_SELECTED EXCERPT:_
........

# Air filters for interior projects



## Tonyg (Dec 9, 2007)

I am thinking about purchasing an air filtration/purifier to filter paint fumes and dust. I have been thinking about it for a while now and had planned on purchasing one to go along with a "Green" program. I had planned on using it for MCS and health marketing just as a perk. I have a rather substantial interior bid for a repaint and the HO happened to mention how the fllor guy had to cough up $500 to get the interior cleaned after their guy went nuts with the router. Like I said, it is a sizable bid and thought now may be a good time to purchase one as a sales tool for this project and maybe give them that extra nudge.

Anyone use an air filter for interior jobs?


----------



## vermontpainter (Dec 24, 2007)

Delta 50-875


----------



## timhag (Sep 30, 2007)

Did a search for the delta 50-875 to give ya some info on it http://www.tylertool.com/de503amaircl.html


----------



## vermontpainter (Dec 24, 2007)

timhag

you are one full service dude. could you head over to the 'starting a new paint bisness' thread now?


----------



## Tonyg (Dec 9, 2007)

vermontpainter said:


> Delta 50-875


Thanks Scott. Looks like a good unit but I wanted to sell the health benefits and odor elimination as much as the particle filter. When I was looking at them before I had thought seriously about the IQ Air which is supposed to be top of the line. I would like to have top of the line but don't really want to pay the 6 bills. 

http://www.iqair.us/residential/roomairpurifiers/healthprocompact.php


----------



## vermontpainter (Dec 24, 2007)

........

_EXERCISE TASK A:_
Format the entries as a numbered list, starting at the line that contains "Where should I" and ending after the line that contains "Viewport: 368px width, 370px". Skip blank lines and omit the pictures.

........

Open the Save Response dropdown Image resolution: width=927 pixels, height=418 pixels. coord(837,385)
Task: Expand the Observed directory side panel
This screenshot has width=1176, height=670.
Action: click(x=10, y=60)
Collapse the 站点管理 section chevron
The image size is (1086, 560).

........

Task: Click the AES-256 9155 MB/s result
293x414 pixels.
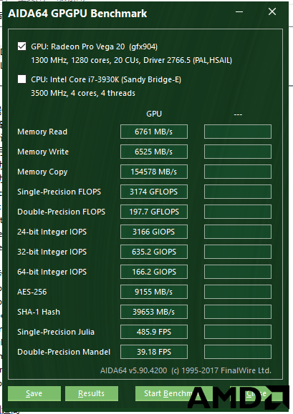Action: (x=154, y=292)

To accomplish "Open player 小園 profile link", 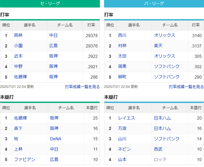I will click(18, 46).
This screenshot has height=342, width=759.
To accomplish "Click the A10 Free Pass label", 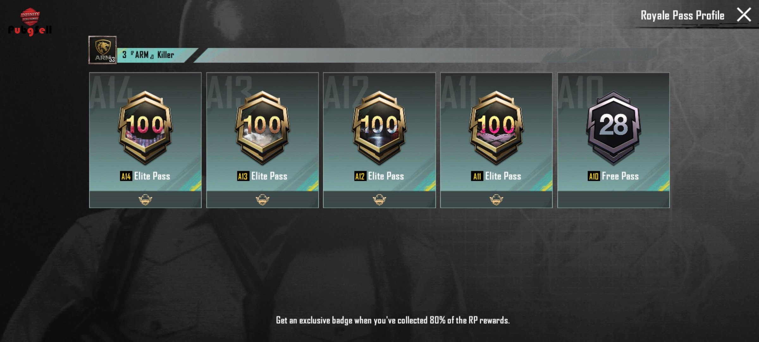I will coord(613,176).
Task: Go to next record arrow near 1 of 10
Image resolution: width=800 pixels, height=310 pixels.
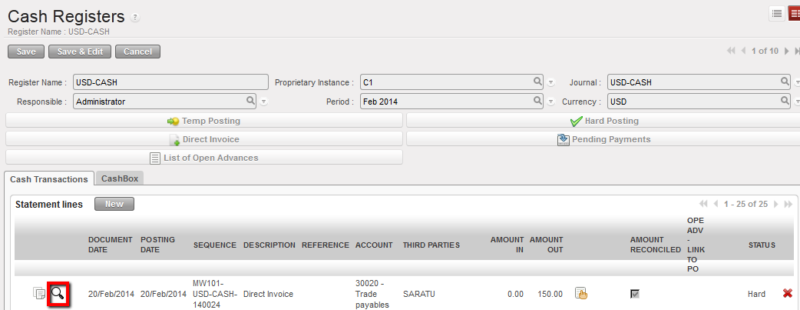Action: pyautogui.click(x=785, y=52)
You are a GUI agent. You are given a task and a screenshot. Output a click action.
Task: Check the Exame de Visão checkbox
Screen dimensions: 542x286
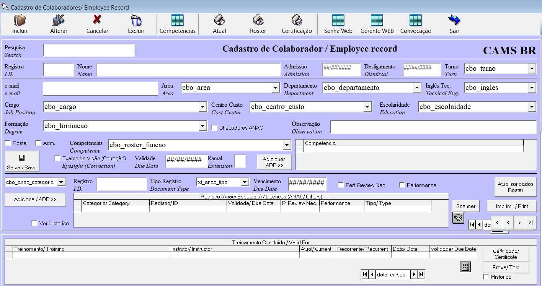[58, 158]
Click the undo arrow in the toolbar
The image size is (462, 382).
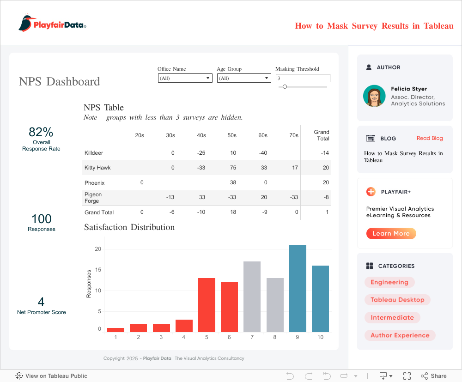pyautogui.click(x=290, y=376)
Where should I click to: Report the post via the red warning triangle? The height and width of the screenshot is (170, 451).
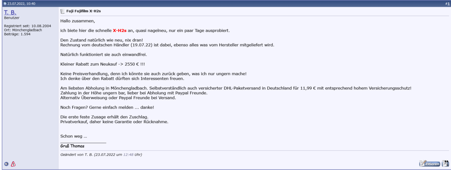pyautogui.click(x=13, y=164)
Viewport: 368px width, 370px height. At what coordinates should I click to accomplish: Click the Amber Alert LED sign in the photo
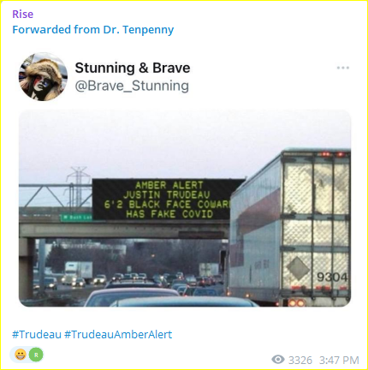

........

_EXERCISE TASK B:_
Translate this sentence from the forum thread on air filters for interior projects into Spanish: "When I was looking at them before I had thought seriously about the IQ Air which is supposed to be top of the line."

_EXERCISE RESULT A:_
1. Where should I click to: Report the post via the red warning triangle? The height and width of the screenshot is (170, 451).
2. pyautogui.click(x=13, y=164)
3. Viewport: 368px width, 370px height. At what coordinates should I click to accomplish: Click the Amber Alert LED sign in the photo

_EXERCISE RESULT B:_
Cuando los estaba mirando antes, había pensado seriamente en el IQ Air, que se supone que es de lo mejor de la gama.